## Extracted information

-----

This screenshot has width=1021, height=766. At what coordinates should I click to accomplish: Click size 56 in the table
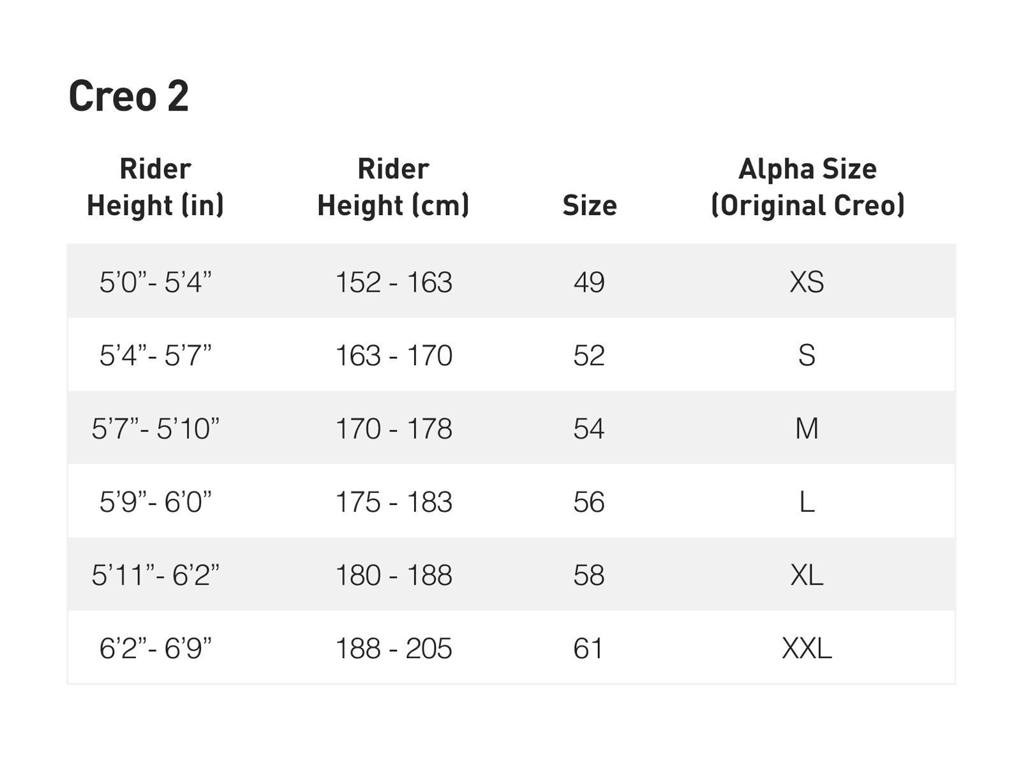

-----

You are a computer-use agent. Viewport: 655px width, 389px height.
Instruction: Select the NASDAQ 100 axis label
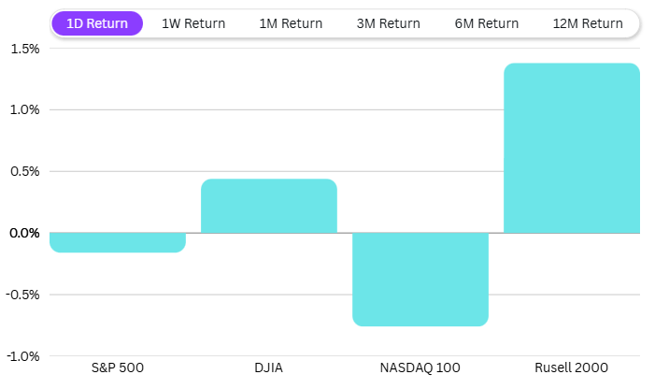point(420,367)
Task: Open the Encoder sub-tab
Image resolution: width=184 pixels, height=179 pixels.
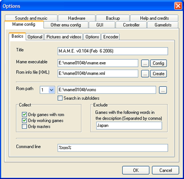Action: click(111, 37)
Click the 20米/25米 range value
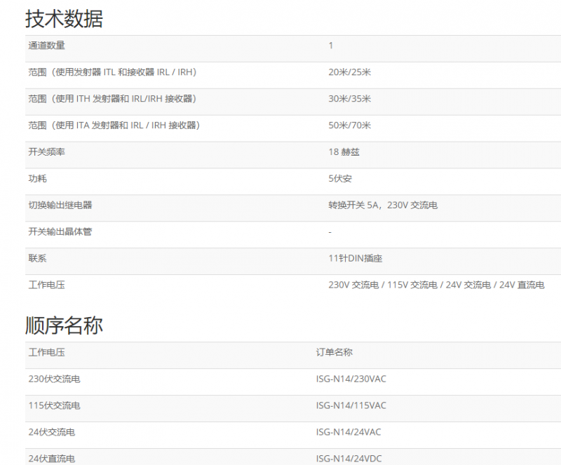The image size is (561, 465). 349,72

-----

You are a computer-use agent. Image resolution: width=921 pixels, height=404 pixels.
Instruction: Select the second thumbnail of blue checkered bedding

-----

## Task statement
From the records above, quote only the lines running from the line with "You are a computer-use agent. Image" to the line with "Instruction: Select the second", both lines included.

## Your response
You are a computer-use agent. Image resolution: width=921 pixels, height=404 pixels.
Instruction: Select the second thumbnail of blue checkered bedding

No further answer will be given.